C’est certes un mauvais moment à passer mais, heureusement, votre corps ne vous laisse par tomber : dès que vous vous engouffrez dans celui que vous confondez encore avec votre frigo, une batterie de mécanismes de thermorégulation se met en branle. Vous voilà donc secoué par une première vague de frissons qui, en faisant se contracter vos muscles, dégage de la chaleur et fait progressivement remonter votre température. Dans la foulée, votre corps consomme aussi un peu plus de sucre. Et de façon un peu moins scientifique, peut-être vous recroquevillez-vous sur vous-même, comme ce hérisson en plein milieu de la route que vous auriez aimé éviter ce jour-là ; ou alors, gigotez-vous dans tous les sens ?

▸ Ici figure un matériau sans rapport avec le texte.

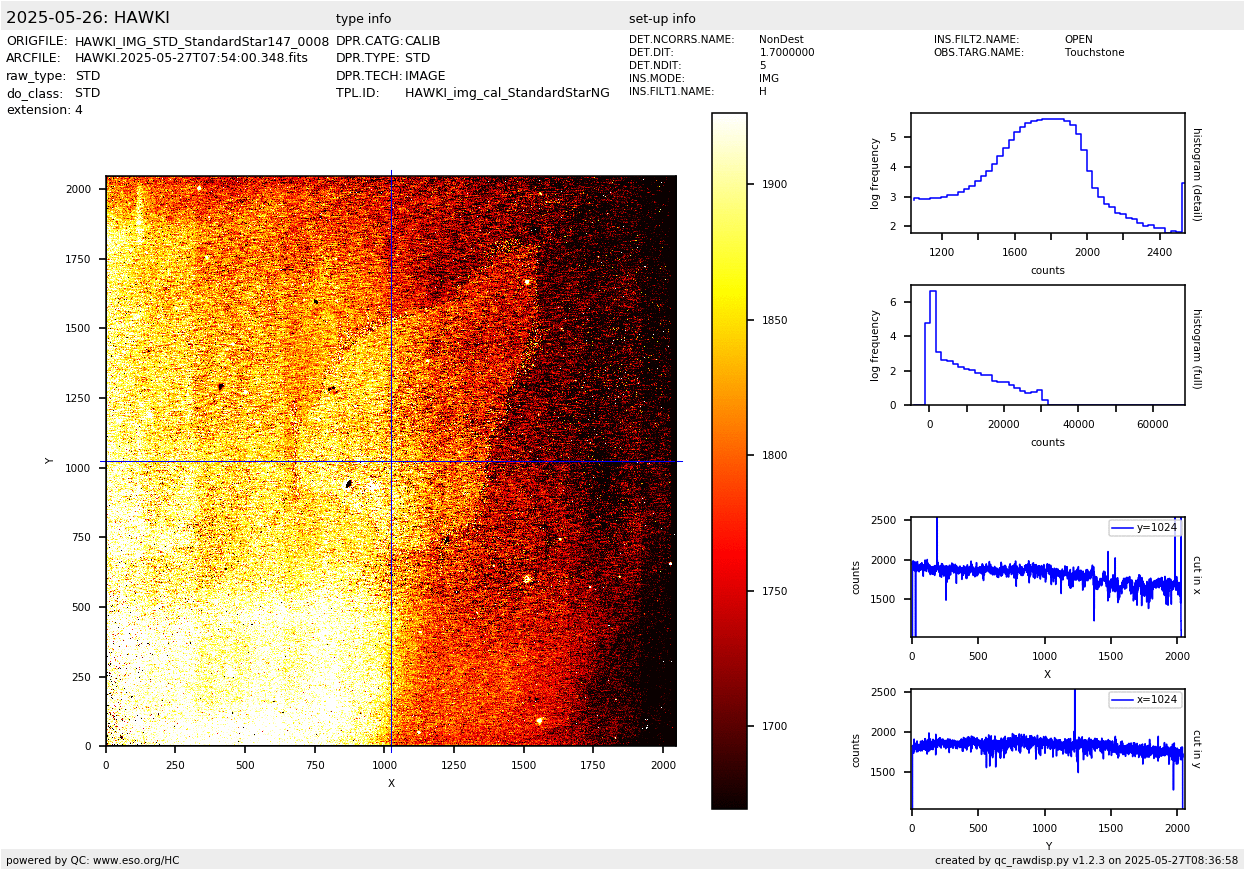Click the x=1024 legend entry
This screenshot has height=870, width=1245.
tap(1145, 700)
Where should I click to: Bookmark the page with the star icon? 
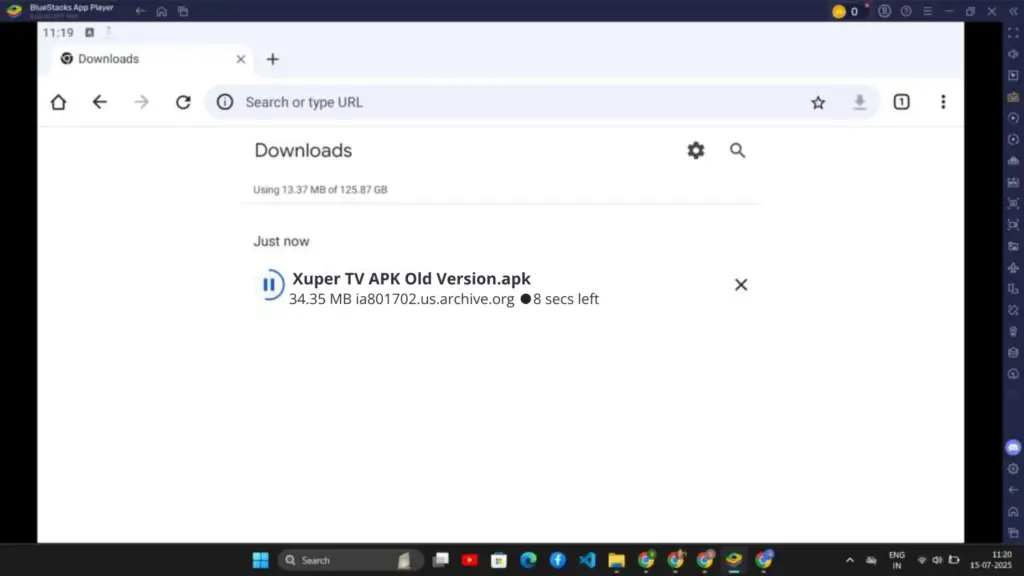pyautogui.click(x=818, y=101)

Quelle que soit votre méthodologie, dans le meilleur des cas, au bout de quelques minutes, tout est revenu à la normale, vous êtes à 37°C, vos draps se sont réchauffés au contact de votre corps, vous osez même étendre les pieds jusqu’au fond de votre lit, vous êtes bien, vous auriez presque un peu chaud. Pour rien au monde, rien, vraiment, vous ne sortiriez de ce lit avant la secousse cataclysmique de votre réveil. Aussi, lorsque, peu de temps après avoir recouvré ce climat idéal, vous sentez l’envie monter, vous savez cette envie pressante dont vous pensiez vous être débarrassé auparavant, vous essayez, dans un premier temps, de vous dire que vous vous trompez ou que vous dormez déjà ou encore que vous réussirez bien à tenir jusqu’au lendemain matin… Parce que la seule idée de vous glisser hors de vos draps désormais chauds, de vous faufiler dans cet environnement hostile et froid qu’est devenu le reste de votre appartement, vous donne déjà des frissons. Et là, vous pensez à toutes ces inventions inutiles qui polluent le monde – le porte-glace à piles, le bandeau porte-télécommandes, le chapeau dérouleur de papier toilette, le parapluie intégral, le dentifrice au goût bacon, la moustache de secours… -, et ne rêvez que d’une chose : qu’un jour, quelqu’un créé une combinaison à enfiler directement sous les draps qui conserve la chaleur de votre corps le temps de ces sorties propices… ça, au moins, ça aurait du sens !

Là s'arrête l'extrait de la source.